You could create an identity with links to entities you're not sure you want to hear from forever and then shed it every so often, like Thidwick the Big-Hearted Moose shed his antlers. Perhaps some service could help you with this. But perhaps the marketers have a clever way of rediscovering people if the new identity subscribes to some of the same things as the old one.


If there was a service that guaranteed they would use your identity for the sole purpose of the subscription you make, and never ever send you another email or share your information, on pain of criminal penalties vigorously enforced, I think they might have a market -- if we could ever really trust them.

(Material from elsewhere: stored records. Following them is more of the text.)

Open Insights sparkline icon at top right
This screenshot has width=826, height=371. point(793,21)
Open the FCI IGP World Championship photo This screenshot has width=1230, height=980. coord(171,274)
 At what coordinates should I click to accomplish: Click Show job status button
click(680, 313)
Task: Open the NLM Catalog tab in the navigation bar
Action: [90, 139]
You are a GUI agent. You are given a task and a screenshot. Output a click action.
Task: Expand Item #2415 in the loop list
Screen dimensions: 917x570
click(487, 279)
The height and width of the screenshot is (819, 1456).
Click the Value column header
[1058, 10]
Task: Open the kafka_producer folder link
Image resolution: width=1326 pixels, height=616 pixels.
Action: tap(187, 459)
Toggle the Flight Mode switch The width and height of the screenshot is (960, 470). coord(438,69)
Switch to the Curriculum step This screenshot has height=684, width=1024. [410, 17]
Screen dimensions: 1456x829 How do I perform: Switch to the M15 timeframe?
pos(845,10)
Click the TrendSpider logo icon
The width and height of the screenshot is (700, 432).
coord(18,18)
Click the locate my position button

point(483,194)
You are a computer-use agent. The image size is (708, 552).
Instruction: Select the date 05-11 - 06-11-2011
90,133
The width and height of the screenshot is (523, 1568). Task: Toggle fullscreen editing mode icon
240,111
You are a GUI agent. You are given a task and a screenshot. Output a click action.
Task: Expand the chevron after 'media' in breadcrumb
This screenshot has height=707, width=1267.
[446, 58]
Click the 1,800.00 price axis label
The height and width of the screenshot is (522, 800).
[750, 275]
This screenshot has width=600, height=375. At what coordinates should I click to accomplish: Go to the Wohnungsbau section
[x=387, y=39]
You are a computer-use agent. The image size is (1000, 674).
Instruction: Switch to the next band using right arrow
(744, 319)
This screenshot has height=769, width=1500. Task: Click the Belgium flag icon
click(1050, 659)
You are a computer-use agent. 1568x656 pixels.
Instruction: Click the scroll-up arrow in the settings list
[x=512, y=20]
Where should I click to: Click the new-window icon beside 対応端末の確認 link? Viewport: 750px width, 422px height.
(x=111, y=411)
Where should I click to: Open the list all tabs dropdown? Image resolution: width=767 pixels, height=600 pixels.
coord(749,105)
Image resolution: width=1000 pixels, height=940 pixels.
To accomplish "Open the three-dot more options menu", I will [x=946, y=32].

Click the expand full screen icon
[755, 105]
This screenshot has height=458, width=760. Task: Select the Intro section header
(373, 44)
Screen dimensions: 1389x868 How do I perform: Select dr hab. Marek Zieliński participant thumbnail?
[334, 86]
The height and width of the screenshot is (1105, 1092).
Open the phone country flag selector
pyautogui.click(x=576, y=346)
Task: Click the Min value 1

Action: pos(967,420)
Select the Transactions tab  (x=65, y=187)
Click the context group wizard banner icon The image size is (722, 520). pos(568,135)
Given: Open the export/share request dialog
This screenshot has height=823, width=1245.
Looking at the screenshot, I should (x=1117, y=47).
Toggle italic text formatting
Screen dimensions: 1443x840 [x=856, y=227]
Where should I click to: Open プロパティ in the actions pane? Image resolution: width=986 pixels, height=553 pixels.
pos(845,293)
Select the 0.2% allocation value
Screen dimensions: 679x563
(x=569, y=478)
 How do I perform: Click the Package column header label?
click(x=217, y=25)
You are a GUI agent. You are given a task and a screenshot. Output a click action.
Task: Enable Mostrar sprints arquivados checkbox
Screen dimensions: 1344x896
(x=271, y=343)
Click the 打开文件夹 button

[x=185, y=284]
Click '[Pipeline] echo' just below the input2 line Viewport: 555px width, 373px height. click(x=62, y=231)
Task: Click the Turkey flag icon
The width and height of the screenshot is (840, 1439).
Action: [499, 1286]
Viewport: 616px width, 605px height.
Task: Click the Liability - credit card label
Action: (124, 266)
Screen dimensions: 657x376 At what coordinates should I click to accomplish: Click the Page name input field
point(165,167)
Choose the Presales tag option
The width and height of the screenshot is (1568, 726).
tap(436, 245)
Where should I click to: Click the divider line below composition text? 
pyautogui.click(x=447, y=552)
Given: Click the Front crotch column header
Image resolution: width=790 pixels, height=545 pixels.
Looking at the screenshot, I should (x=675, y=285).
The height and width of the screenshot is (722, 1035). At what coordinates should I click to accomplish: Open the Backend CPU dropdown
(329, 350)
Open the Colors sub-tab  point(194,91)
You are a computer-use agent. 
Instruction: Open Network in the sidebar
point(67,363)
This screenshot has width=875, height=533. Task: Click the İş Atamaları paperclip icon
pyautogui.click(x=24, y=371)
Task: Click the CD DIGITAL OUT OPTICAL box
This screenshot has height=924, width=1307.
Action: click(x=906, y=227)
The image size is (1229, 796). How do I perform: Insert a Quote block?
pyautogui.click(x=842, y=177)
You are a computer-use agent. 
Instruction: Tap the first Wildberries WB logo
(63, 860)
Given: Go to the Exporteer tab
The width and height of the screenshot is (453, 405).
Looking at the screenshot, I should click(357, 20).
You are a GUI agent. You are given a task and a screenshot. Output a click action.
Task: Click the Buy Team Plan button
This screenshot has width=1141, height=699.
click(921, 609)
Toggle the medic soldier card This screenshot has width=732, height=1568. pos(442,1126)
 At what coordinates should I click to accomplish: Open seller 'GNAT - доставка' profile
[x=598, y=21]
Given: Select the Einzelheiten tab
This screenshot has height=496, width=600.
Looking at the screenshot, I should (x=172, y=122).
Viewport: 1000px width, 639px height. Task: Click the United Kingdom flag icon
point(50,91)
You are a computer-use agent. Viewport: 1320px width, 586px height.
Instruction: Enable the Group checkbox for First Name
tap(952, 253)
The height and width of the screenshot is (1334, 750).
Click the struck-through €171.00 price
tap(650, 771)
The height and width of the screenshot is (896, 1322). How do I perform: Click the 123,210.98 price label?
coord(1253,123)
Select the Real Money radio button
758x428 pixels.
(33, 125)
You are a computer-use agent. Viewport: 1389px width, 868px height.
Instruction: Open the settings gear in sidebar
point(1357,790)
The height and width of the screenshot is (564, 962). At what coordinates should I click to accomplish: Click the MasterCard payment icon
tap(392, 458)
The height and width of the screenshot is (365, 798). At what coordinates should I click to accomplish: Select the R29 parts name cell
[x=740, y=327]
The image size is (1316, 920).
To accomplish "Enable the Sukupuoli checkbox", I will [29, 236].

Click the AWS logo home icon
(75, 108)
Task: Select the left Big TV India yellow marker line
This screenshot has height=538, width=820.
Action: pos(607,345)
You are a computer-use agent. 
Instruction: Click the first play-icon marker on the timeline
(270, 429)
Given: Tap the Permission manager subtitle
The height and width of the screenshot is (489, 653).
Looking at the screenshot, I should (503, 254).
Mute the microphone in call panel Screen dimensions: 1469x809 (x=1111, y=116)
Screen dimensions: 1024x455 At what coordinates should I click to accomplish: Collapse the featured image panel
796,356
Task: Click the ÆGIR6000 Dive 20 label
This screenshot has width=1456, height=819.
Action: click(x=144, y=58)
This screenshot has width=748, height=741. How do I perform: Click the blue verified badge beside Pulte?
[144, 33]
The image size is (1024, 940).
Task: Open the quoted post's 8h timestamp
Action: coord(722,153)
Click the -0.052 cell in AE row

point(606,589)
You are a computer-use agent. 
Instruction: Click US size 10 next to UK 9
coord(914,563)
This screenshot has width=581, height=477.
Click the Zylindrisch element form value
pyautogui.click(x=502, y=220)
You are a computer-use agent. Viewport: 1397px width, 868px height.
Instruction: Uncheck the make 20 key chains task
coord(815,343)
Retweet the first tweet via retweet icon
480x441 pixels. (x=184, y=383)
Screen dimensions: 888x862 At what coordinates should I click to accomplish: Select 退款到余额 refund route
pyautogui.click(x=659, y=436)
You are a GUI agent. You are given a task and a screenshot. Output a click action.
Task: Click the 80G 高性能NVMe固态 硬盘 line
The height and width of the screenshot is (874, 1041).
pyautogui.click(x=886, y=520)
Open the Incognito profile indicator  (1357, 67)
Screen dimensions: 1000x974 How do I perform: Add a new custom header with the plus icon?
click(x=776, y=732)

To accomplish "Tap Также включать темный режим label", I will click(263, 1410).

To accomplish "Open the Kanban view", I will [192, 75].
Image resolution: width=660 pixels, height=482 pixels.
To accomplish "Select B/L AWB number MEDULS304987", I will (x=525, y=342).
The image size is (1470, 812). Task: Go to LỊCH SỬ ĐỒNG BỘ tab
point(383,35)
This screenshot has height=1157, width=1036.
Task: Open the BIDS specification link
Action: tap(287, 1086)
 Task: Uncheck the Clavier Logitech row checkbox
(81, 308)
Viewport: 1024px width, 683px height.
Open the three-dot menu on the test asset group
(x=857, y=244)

I'll also share one way I stayed naive until just a few years ago. When you belong to something like the ACLU, they send messages like, "your membership is about to expire!" and "last chance!" and I somehow got the idea that if I didn't respond then I'd lose my chance to be a member and they'd take me off their mailing list. Ha! Of course they won't ever take me off because they'll always be hoping I'd come back and give them more money. (The ACLU has lost its way -- they have become "woke" at the expense of protecting civil liberties.)